# start of Records
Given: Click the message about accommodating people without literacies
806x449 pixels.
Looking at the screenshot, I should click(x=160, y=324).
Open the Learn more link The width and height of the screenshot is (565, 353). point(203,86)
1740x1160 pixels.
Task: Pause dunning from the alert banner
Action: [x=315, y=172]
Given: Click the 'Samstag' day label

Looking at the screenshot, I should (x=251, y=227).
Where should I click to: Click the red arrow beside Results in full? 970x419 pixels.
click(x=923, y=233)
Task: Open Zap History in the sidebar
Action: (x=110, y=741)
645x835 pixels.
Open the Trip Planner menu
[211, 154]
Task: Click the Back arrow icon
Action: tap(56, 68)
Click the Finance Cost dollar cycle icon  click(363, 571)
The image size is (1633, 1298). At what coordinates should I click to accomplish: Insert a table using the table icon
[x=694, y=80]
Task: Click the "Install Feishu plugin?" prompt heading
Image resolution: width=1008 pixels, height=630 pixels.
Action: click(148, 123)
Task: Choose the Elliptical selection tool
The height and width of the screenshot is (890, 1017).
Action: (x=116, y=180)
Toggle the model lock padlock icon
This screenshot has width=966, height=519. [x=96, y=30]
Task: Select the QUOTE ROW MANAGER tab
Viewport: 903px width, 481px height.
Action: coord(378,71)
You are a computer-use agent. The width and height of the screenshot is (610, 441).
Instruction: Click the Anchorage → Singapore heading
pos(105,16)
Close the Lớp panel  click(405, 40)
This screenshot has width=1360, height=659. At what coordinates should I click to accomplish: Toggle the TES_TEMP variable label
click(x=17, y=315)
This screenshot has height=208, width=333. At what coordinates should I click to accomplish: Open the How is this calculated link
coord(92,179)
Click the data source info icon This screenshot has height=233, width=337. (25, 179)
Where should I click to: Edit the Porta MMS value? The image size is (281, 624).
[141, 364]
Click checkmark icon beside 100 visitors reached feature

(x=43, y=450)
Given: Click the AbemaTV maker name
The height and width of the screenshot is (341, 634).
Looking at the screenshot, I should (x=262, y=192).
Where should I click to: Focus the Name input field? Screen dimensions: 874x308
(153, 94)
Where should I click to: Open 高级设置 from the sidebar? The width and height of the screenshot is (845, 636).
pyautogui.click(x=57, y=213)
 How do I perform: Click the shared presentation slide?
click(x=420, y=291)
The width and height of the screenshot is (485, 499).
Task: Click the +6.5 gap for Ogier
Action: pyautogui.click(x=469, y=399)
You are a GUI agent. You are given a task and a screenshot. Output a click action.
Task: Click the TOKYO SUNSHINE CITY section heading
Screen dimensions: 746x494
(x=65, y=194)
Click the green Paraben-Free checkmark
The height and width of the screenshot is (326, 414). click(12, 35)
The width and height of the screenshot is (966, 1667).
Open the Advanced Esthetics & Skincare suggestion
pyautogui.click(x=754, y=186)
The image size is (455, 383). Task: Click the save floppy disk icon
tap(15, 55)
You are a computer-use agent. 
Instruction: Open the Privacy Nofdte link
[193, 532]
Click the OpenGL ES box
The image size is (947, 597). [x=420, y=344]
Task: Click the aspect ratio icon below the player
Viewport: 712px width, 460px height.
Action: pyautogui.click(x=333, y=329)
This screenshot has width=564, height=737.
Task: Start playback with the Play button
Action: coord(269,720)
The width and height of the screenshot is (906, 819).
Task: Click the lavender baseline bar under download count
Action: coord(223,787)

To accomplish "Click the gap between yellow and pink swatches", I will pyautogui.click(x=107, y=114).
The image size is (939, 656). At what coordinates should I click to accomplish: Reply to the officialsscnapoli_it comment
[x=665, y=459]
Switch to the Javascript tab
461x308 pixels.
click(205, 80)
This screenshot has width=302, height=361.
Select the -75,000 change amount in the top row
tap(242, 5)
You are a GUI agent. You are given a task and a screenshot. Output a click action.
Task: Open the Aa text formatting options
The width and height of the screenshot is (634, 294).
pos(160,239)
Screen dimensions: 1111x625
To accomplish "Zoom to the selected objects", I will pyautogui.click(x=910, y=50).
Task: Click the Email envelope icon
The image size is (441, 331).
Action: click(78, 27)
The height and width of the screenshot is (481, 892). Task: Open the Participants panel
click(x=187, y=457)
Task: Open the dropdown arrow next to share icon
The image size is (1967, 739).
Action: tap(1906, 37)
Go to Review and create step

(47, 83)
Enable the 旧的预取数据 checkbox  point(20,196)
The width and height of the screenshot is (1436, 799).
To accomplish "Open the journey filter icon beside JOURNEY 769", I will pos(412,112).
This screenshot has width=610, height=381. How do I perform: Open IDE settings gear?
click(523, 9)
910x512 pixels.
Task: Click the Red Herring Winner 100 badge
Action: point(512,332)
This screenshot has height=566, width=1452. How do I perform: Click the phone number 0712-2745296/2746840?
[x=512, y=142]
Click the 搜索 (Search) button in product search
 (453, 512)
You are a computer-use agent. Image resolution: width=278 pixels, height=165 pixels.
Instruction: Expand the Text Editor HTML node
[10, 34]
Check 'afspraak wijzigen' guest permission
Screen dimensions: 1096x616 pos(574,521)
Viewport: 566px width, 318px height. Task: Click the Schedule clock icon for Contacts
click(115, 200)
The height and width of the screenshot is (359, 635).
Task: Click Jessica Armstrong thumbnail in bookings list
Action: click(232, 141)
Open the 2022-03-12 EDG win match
# end of Records
## Work instructions
Convert the part of the data that opens with the line containing "The height and width of the screenshot is (481, 892)." and closes with the line containing "Action: point(512,332)" into a numbered list, leaving out any blank lines.

## Task result
1. The height and width of the screenshot is (481, 892). Task: Open the Participants panel
2. click(x=187, y=457)
3. Task: Open the dropdown arrow next to share icon
4. The image size is (1967, 739).
5. Action: tap(1906, 37)
6. Go to Review and create step
7. (47, 83)
8. Enable the 旧的预取数据 checkbox  point(20,196)
9. The width and height of the screenshot is (1436, 799).
10. To accomplish "Open the journey filter icon beside JOURNEY 769", I will pos(412,112).
11. This screenshot has width=610, height=381. How do I perform: Open IDE settings gear?
12. click(523, 9)
13. 910x512 pixels.
14. Task: Click the Red Herring Winner 100 badge
15. Action: point(512,332)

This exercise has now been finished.